[Required action] Copy each line below in which the word "Given" occurs.

*** Opening Available records ***

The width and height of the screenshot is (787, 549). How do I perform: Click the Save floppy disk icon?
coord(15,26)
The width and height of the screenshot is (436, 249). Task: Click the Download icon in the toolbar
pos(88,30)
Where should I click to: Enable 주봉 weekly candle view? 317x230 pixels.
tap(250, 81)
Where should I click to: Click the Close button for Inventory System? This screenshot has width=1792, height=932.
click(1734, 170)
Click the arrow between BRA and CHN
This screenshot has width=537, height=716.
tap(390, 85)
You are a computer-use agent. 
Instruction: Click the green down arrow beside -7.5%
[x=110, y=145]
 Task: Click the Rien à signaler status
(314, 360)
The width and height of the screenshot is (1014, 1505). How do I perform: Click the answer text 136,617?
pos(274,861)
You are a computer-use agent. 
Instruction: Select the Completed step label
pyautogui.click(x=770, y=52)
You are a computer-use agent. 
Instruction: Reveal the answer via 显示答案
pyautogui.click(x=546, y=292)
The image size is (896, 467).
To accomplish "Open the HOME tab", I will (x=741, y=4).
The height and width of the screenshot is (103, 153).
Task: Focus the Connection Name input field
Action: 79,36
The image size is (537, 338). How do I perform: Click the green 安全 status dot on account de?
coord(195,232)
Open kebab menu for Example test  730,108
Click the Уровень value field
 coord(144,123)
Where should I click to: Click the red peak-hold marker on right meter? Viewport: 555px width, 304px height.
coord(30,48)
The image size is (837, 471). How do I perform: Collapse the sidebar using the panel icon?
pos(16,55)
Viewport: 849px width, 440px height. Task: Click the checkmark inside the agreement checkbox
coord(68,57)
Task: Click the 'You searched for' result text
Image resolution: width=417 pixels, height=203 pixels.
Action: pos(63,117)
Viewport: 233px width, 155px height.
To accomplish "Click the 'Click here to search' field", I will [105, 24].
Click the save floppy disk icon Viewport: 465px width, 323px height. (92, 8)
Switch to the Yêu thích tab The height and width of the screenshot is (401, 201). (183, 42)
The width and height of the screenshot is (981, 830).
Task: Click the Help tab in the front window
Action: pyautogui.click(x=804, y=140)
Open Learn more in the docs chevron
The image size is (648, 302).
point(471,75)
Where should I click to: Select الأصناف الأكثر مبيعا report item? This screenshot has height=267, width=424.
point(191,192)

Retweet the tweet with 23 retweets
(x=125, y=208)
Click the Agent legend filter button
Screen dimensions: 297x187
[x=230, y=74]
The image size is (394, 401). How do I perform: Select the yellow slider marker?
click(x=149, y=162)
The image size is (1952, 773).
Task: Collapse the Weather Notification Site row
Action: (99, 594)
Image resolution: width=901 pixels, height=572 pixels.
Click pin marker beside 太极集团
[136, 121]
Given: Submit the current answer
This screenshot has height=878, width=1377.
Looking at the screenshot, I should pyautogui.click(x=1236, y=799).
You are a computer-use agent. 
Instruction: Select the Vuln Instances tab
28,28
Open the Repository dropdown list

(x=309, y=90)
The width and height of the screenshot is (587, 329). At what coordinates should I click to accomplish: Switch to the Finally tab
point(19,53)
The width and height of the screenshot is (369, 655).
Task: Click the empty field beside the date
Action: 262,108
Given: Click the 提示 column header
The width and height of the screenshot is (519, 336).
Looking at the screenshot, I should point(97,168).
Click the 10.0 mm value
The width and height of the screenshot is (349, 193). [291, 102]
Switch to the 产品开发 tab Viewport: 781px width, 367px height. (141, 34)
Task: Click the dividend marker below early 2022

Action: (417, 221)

*** Closing Available records ***

[Response to the exercise]
Given: Submit the current answer
Given: Click the 提示 column header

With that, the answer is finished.